Print out the entries, word for word.

(Pixel coordinate grounding data)
● ● ● ● ● ● ●
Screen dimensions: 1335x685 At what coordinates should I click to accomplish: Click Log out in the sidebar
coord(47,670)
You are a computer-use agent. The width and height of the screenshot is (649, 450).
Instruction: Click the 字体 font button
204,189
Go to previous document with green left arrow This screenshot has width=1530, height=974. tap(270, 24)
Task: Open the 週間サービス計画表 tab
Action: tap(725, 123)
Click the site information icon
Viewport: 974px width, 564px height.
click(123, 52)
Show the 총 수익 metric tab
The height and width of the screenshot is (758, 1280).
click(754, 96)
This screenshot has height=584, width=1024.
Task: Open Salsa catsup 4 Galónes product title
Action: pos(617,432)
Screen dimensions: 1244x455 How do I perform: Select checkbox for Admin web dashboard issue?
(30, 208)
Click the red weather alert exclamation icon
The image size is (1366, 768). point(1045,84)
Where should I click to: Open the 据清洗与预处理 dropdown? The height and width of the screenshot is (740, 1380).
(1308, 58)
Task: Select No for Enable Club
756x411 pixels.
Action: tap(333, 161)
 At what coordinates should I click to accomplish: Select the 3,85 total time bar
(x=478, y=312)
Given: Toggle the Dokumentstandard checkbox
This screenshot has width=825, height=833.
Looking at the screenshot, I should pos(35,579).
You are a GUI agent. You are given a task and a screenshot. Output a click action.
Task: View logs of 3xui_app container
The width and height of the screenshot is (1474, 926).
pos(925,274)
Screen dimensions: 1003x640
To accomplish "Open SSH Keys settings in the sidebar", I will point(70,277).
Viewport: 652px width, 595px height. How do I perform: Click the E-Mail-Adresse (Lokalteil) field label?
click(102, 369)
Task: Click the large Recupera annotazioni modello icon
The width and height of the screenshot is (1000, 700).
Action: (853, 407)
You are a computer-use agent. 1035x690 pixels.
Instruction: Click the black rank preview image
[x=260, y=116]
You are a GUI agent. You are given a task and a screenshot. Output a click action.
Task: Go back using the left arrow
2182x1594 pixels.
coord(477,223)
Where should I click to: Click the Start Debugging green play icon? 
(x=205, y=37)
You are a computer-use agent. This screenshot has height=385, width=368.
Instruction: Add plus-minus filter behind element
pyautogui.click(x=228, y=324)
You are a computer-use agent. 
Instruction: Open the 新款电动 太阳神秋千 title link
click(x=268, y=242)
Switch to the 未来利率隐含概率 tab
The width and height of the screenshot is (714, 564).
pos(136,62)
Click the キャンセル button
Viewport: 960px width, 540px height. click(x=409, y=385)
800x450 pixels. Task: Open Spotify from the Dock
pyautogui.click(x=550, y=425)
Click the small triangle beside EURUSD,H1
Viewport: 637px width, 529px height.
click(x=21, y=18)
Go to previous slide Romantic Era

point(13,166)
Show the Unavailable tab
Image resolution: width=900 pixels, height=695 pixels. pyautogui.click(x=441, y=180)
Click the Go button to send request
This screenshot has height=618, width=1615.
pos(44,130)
● ● ● ● ● ● ●
▶ [Reply]
Screen dimensions: 1335x685 At what coordinates should I click to accomplish: Click Log out in the sidebar
coord(47,670)
You are a computer-use agent. The width and height of the screenshot is (649, 450).
Instruction: Click the 字体 font button
204,189
Go to previous document with green left arrow This screenshot has width=1530, height=974. tap(270, 24)
Task: Open the 週間サービス計画表 tab
Action: tap(725, 123)
Click the site information icon
Viewport: 974px width, 564px height.
click(123, 52)
Show the 총 수익 metric tab
The height and width of the screenshot is (758, 1280).
click(754, 96)
This screenshot has height=584, width=1024.
Task: Open Salsa catsup 4 Galónes product title
Action: pos(617,432)
Screen dimensions: 1244x455 How do I perform: Select checkbox for Admin web dashboard issue?
(30, 208)
Click the red weather alert exclamation icon
The image size is (1366, 768). point(1045,84)
Where should I click to: Open the 据清洗与预处理 dropdown? The height and width of the screenshot is (740, 1380).
(1308, 58)
Task: Select No for Enable Club
756x411 pixels.
Action: tap(333, 161)
 At what coordinates should I click to accomplish: Select the 3,85 total time bar
(x=478, y=312)
Given: Toggle the Dokumentstandard checkbox
This screenshot has width=825, height=833.
Looking at the screenshot, I should pos(35,579).
You are a GUI agent. You are given a task and a screenshot. Output a click action.
Task: View logs of 3xui_app container
The width and height of the screenshot is (1474, 926).
pos(925,274)
Screen dimensions: 1003x640
To accomplish "Open SSH Keys settings in the sidebar", I will point(70,277).
Viewport: 652px width, 595px height. How do I perform: Click the E-Mail-Adresse (Lokalteil) field label?
click(102, 369)
Task: Click the large Recupera annotazioni modello icon
The width and height of the screenshot is (1000, 700).
Action: (853, 407)
You are a computer-use agent. 1035x690 pixels.
Instruction: Click the black rank preview image
[x=260, y=116]
You are a GUI agent. You are given a task and a screenshot. Output a click action.
Task: Go back using the left arrow
2182x1594 pixels.
coord(477,223)
Where should I click to: Click the Start Debugging green play icon? 
(x=205, y=37)
You are a computer-use agent. This screenshot has height=385, width=368.
Instruction: Add plus-minus filter behind element
pyautogui.click(x=228, y=324)
You are a computer-use agent. 
Instruction: Open the 新款电动 太阳神秋千 title link
click(x=268, y=242)
Switch to the 未来利率隐含概率 tab
The width and height of the screenshot is (714, 564).
pos(136,62)
Click the キャンセル button
Viewport: 960px width, 540px height. click(x=409, y=385)
800x450 pixels. Task: Open Spotify from the Dock
pyautogui.click(x=550, y=425)
Click the small triangle beside EURUSD,H1
Viewport: 637px width, 529px height.
click(x=21, y=18)
Go to previous slide Romantic Era

point(13,166)
Show the Unavailable tab
Image resolution: width=900 pixels, height=695 pixels. pyautogui.click(x=441, y=180)
Click the Go button to send request
This screenshot has height=618, width=1615.
pos(44,130)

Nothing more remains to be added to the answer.